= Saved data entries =

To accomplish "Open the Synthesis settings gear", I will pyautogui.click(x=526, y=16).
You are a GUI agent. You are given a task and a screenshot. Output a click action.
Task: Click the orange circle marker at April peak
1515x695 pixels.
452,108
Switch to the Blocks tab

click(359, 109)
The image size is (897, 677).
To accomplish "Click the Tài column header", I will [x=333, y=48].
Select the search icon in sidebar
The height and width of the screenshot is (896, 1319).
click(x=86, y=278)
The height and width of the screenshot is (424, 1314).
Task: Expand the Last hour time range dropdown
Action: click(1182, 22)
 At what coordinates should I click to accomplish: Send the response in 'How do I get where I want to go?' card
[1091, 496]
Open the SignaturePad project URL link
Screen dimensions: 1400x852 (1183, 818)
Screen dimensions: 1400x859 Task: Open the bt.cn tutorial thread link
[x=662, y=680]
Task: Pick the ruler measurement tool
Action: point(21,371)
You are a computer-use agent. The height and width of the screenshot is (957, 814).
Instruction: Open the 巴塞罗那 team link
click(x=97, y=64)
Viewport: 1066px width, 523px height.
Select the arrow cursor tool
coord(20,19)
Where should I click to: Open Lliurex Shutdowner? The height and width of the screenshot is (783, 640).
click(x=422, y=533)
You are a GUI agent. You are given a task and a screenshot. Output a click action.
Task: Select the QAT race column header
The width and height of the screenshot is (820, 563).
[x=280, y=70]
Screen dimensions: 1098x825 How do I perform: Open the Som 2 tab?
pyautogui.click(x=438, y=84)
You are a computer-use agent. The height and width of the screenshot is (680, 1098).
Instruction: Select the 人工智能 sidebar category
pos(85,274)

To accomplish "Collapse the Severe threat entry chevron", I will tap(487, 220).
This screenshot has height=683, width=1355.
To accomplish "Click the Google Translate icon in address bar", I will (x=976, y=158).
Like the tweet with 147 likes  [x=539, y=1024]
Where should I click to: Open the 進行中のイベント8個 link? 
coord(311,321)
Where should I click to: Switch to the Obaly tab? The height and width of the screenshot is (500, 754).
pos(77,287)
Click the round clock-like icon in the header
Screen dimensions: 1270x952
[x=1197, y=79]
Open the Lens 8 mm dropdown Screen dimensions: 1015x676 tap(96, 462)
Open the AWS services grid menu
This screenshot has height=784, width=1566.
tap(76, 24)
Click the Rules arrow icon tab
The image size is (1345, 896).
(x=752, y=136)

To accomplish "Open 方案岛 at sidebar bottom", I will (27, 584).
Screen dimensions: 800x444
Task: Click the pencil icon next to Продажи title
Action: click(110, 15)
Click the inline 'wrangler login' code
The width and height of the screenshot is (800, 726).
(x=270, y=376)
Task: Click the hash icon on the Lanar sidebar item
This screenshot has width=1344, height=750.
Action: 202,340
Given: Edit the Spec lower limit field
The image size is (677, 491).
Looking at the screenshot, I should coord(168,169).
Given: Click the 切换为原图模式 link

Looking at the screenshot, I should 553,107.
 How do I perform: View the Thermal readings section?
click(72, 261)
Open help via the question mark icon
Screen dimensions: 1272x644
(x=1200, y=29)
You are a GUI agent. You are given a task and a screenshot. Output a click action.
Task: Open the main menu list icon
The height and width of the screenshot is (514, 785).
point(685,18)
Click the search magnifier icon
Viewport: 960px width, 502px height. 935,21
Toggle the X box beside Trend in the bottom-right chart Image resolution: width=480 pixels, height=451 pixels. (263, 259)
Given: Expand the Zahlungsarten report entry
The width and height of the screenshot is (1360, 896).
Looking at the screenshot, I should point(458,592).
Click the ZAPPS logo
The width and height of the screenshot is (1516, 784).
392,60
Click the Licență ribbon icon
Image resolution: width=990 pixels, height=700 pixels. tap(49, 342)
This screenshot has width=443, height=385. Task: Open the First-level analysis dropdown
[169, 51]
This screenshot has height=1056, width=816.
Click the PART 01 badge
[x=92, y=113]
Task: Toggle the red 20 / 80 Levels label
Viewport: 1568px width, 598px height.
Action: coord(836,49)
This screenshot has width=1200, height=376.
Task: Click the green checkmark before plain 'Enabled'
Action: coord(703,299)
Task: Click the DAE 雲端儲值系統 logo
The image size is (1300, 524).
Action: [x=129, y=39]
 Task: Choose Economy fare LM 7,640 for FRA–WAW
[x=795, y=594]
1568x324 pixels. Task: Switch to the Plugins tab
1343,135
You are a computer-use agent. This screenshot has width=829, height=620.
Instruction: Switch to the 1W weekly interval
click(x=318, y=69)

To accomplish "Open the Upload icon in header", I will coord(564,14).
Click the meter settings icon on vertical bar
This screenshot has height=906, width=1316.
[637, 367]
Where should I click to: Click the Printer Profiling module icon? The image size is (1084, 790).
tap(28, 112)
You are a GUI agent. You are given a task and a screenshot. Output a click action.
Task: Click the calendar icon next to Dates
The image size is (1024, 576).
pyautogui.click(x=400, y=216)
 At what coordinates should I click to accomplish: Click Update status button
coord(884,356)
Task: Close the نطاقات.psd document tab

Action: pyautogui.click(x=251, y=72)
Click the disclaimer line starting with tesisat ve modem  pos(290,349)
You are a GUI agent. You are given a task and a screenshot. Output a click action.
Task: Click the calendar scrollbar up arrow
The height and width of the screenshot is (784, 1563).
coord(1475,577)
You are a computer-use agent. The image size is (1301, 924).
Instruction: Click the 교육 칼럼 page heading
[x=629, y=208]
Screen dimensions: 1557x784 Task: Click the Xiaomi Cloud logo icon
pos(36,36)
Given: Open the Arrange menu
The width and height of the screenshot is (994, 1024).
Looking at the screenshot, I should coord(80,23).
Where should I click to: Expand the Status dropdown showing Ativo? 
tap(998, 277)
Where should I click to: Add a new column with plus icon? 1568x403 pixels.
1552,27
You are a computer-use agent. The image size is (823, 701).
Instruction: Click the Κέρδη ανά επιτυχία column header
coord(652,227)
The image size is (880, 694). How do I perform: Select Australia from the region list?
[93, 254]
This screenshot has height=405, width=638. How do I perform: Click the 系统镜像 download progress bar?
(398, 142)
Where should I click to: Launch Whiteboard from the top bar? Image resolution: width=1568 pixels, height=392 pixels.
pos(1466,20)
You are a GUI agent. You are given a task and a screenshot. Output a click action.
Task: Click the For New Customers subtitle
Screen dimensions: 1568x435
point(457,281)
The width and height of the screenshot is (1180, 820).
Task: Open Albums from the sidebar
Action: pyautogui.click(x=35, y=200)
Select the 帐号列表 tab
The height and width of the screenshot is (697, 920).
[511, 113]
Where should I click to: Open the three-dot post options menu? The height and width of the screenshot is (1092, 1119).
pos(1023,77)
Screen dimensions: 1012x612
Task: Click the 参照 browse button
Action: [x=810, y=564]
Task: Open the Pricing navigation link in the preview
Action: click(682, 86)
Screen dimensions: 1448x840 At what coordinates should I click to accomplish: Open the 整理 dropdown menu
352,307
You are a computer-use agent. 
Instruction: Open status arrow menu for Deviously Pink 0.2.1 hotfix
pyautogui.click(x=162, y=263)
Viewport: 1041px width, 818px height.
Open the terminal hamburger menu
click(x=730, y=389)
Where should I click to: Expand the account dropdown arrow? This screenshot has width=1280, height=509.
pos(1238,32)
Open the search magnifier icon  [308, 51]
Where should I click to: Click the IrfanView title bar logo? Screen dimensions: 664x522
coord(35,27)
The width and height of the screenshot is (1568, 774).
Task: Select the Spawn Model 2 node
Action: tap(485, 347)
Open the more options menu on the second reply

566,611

= Task brief =
Find the number of lines in the records that contain "settings", and write that number only.

= Response box =
2